Ti consideri uno sciamano?
Non mi definisco in alcun modo, sono un medico agopunturista, ma guido cerimonie con l’ayahuasca.
Durante una cerimonia puoi vedere le malattie all’interno dei corpi delle persone?
Diciamo che le percepisco più che vederle, e a quel punto posso chiedere agli spiriti delle piante, a medici di altre dimensioni, un aiuto per curare quei malanni. Quando arrivano queste entità a volte le visualizzo, ma di solito le percepisco come energia, che trasferisco sui pazienti usando varie tecniche, a volte suonando il didgeridoo, l’agopuntura, pressione con le mani…
Percepisci che vi siano entità al di fuori di te?

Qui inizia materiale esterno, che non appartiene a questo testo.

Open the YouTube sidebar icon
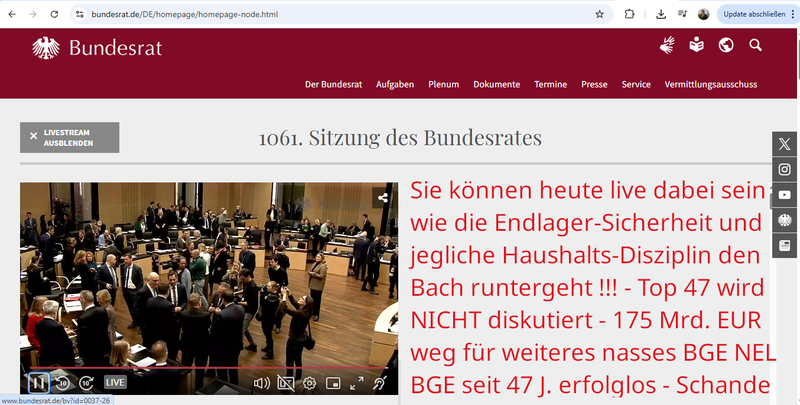The height and width of the screenshot is (405, 800). click(786, 195)
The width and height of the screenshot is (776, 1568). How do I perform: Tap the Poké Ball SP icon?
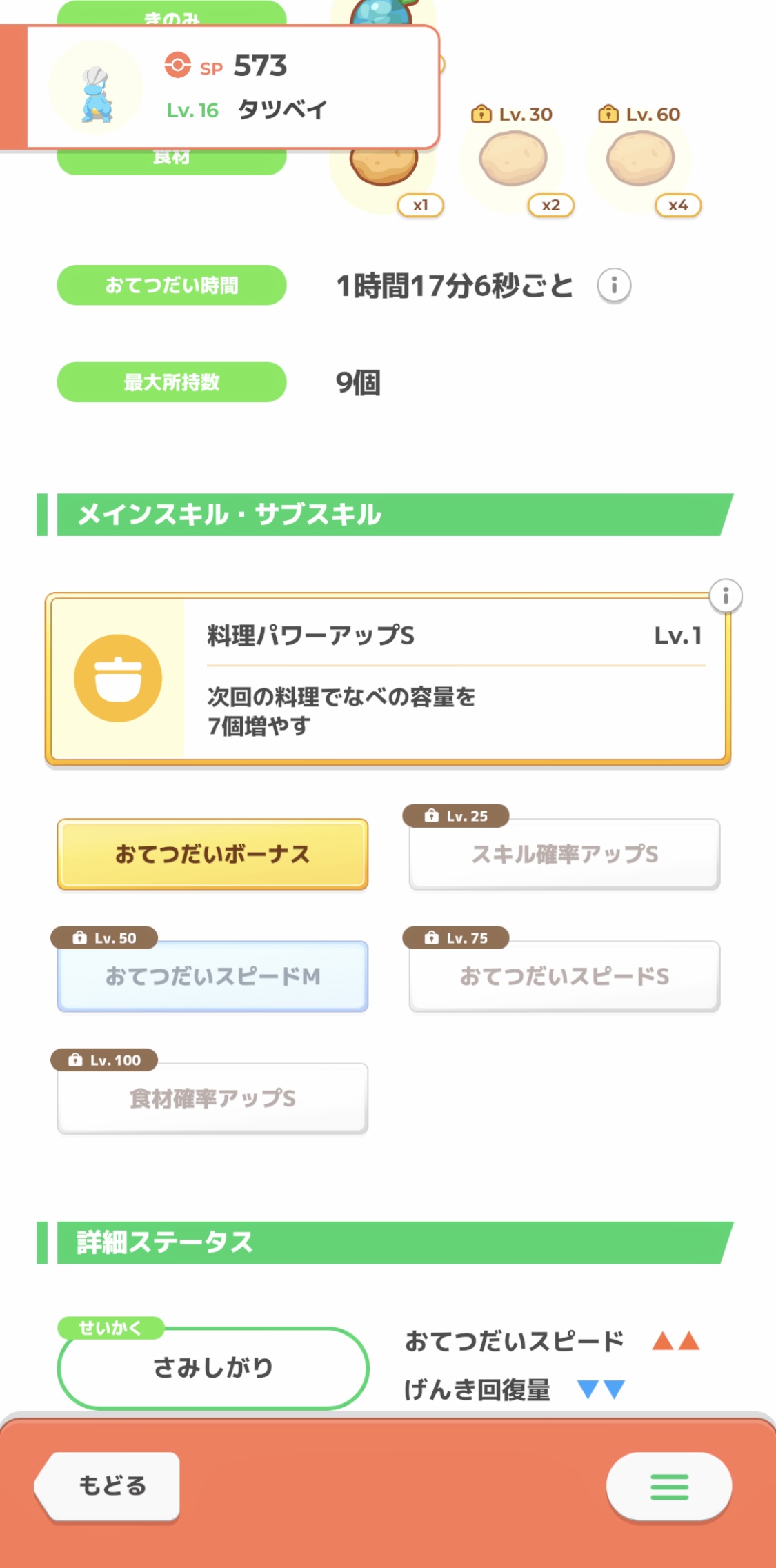[x=177, y=66]
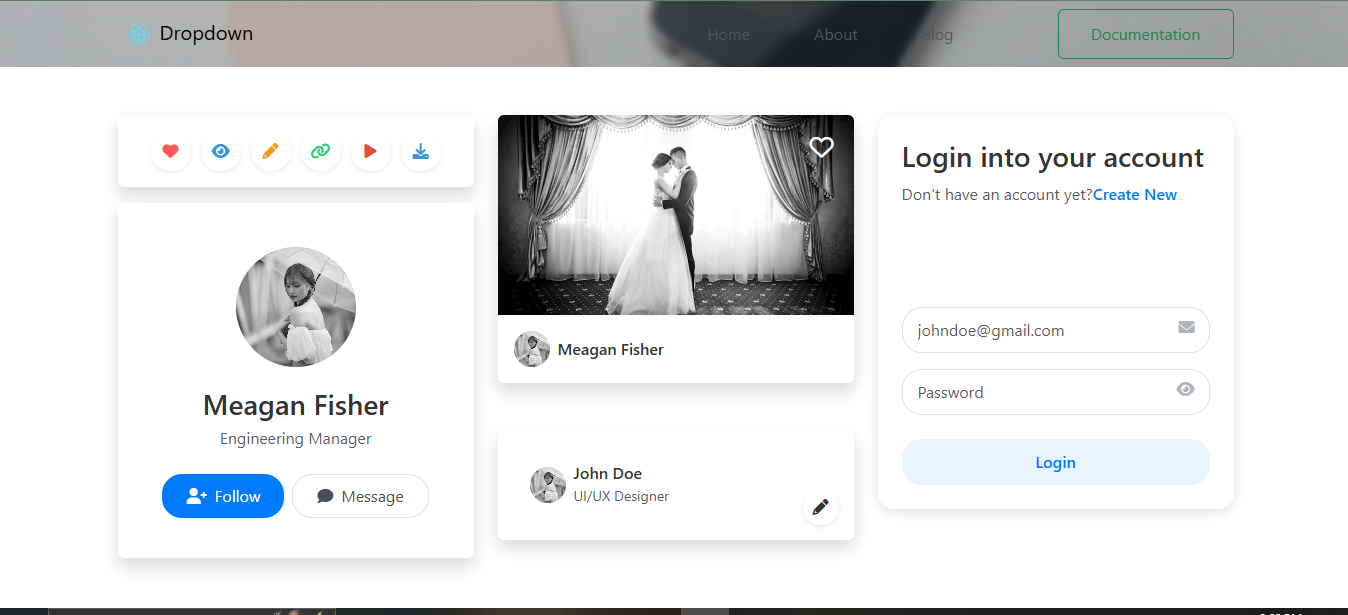Click the Create New account link
Image resolution: width=1348 pixels, height=615 pixels.
coord(1134,195)
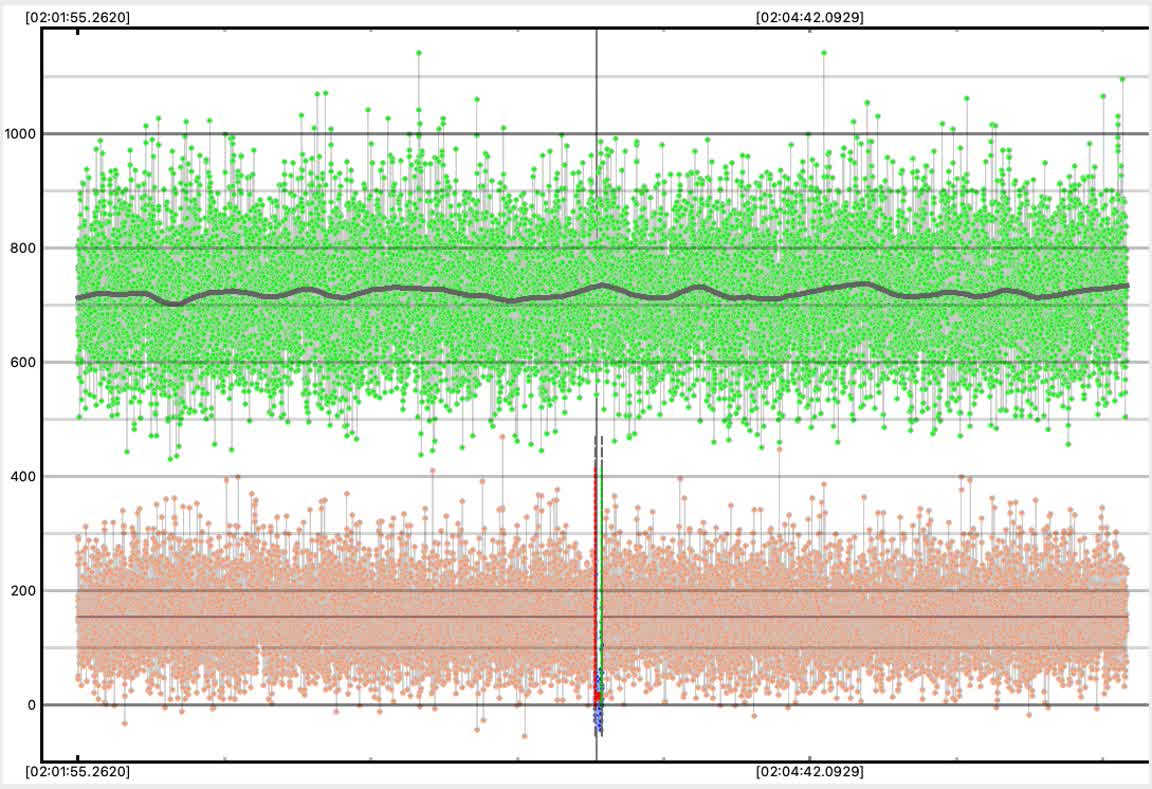
Task: Click the 0 y-axis label
Action: click(31, 705)
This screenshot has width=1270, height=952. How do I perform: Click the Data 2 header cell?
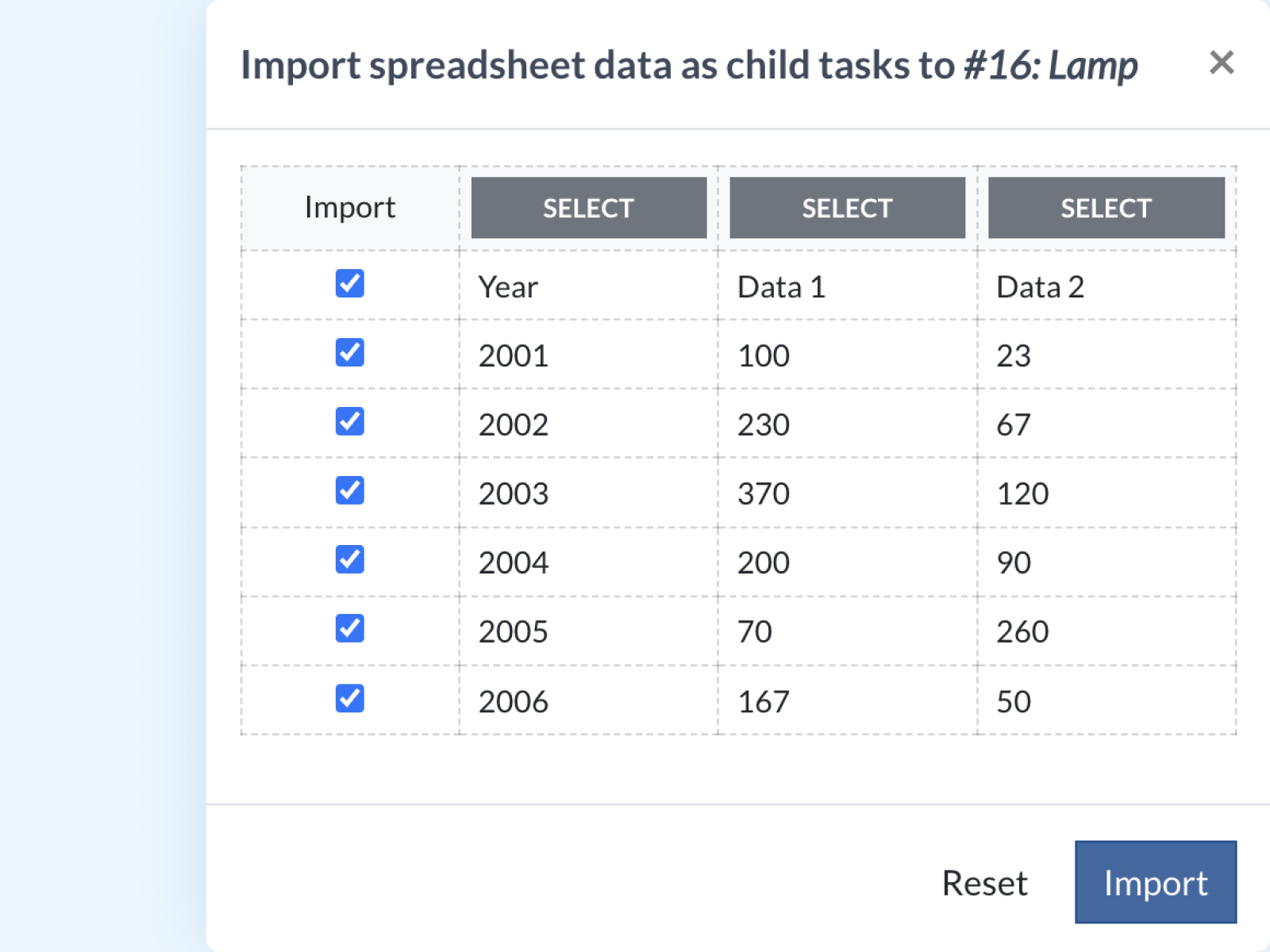click(x=1040, y=287)
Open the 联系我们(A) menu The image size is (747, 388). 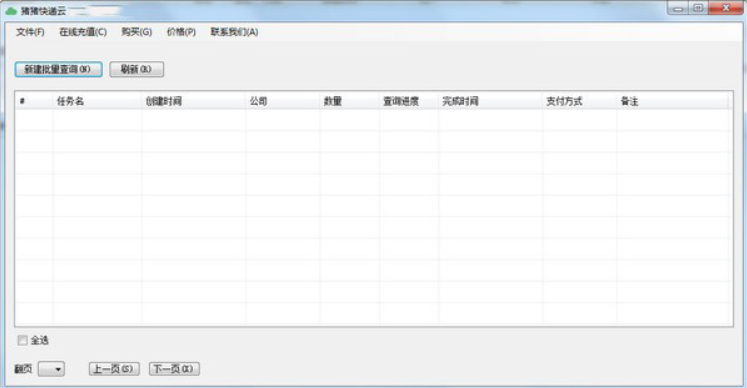tap(234, 32)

Qualche volta, questa è una delle cose più difficili da accettare per una mente cresciuta nella razionalità occidentale. D’altronde non si può spiegare esattamente quello che succede durante un sogno, cosa è reale e cosa non lo è…c’è quella famosa storia indiana che racconta di un re che sogna di essere una farfalla, e la questione che si pone è se sia veramente il re a sognare di essere la farfalla o se sia la farfalla a sognare di essere il re. La risposta è che entrambi sono parte del sogno, parti di energia dell’esistente. Il sogno che stiamo vivendo pare molto reale, ma quando stiamo morendo, o magari quando si vive l’esperienza della morte mentre si è ancora in vita, a quel punto si entra molto più in contatto con l’infinito. Un poeta asiatico, Kabir, diceva sostanzialmente «lasciati morire ora, mescola la tua vita con l’oceano della vita, e se riesci a fare questo mentre sei ancora vivo tanto meglio».
Lo stesso concetto espresso da Cicerone di ritorno dai Misteri di Eleusi…
Certo, è una verità universale, non è niente di nuovo, è antica saggezza.